Wigtown’s Literary B&B

We spoke to the owner of Craigmount B&B to discover how to create a themed bed and breakfast that’s perfect for families.

EVERY business has to find their wow factor.

Some know what that is before they even get started. To others, it comes later.

Initially, Craigmount B&B was just a b&b in Wigtown, Scotland, until someone suggested they try something a bit different.

Owners Nicole Court and her husband Malcolm were approached by Adam Turpin, director of the Wigtown Book Festival, who suggested they become a literary themed accommodation provider.

“He invited us to this Spot-lit Programme where we got to meet different people and there were lots of ideas going around about how to highlight Dumfries and Galloway as the literary highlight of Scotland,” said Nicole.

Craigmount Bed and Breakfast owners Nicole and Malcolm Court

“We got chatting to people and thought, you know what, this idea could really work. And it came from just a random conversation in the breakfast room with the director of the Wigtown Book Festival.”

Nicole and Malcom entered their four bedroom b&b into the Spot-lit programme which offered mentoring and funding, thinking they wouldn’t be successful.

“We were chosen for funding which was absolutely brilliant!” said Nicole.

“And of course, the week we were chosen for the funding, we all went into lockdown! So we thought is this the ideal time to do it while we’ve got nobody in at all, or is it just the worst nightmare because nothing’s open and we can’t get anything from anywhere? But we decided to keep going.”

Room: Peter & Wendy

To kick start the process, Nicole’s first task was naming the four en-suite rooms and making sure they reflected the local area.

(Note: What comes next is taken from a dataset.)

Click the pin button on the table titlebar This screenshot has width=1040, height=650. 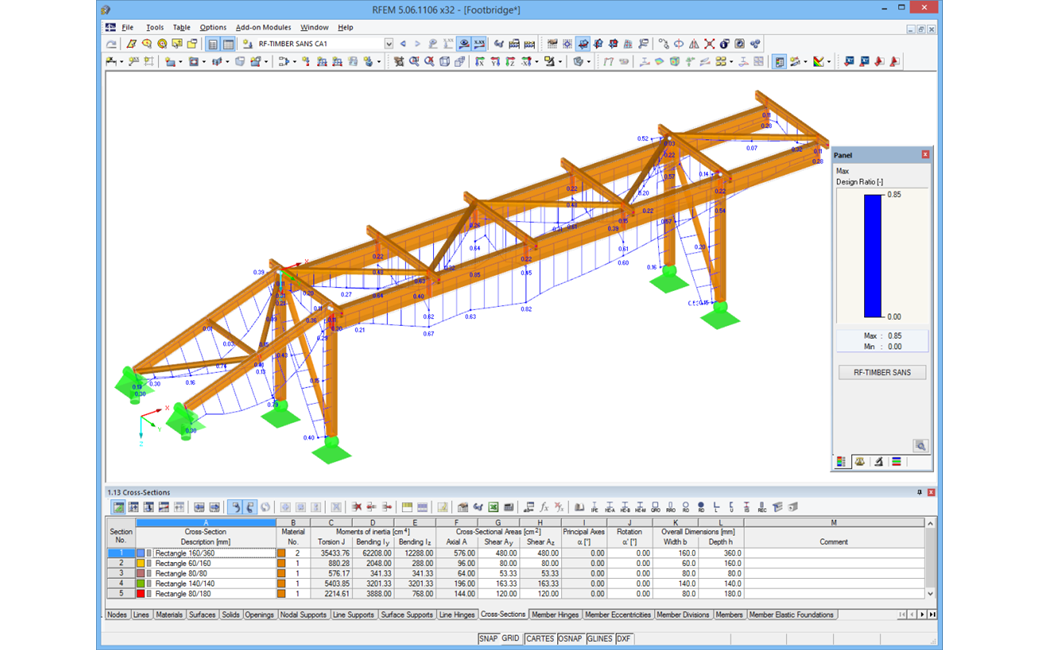click(921, 493)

“The first one we chose,” said Nicole, “was ‘A Galloway Childhood’ because this is an amazing place for children to grow up. It’s like stepping back 30 years, seeing the kids playing out on their bikes, doing things our daughter did 30 years ago. There’s so much for them to explore here.

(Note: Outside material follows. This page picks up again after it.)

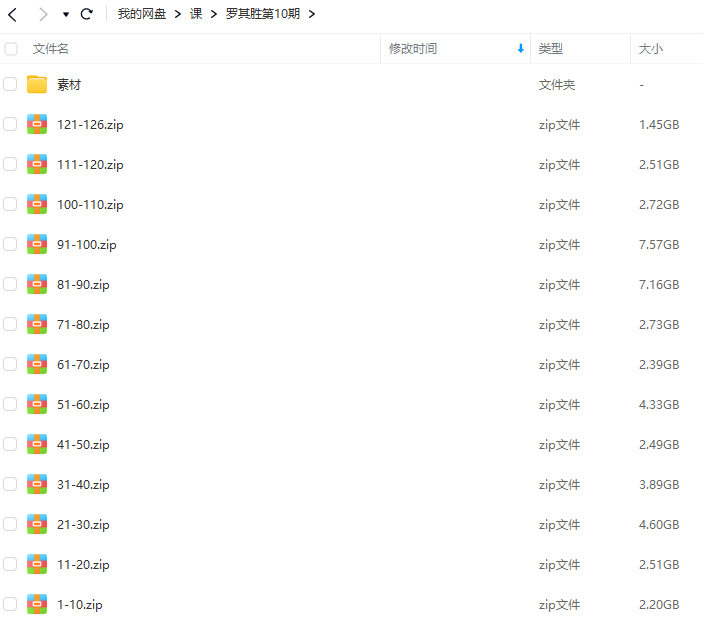Click the 51-60.zip archive icon

pyautogui.click(x=37, y=404)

Room: A Galloway Childhood

“You don’t see many children doing that now in other places and we loved the galloway childhood farming.”

A local ten year old called Ollie has been providing Craigmount B&B with eggs for the past two years.

“Ollie lives on a farm and has his own hens. He drops the eggs off on his way to school in the mornings. We just thought, it’s perfect; It ties in a great story and the galloway childhood.”

Just down the road from Craigmount, you can find the bookshop ran by Shaun Bythell, the bestselling author of ‘Diary of a Bookseller’.

Room: Peter & Wendy

“We have a lot of people stay specifically to come to Wigtown to meet Shaun and see whether he really is as rude and obnoxious as he makes himself out to be. So the second room is called ‘Diary of a Bookseller’.”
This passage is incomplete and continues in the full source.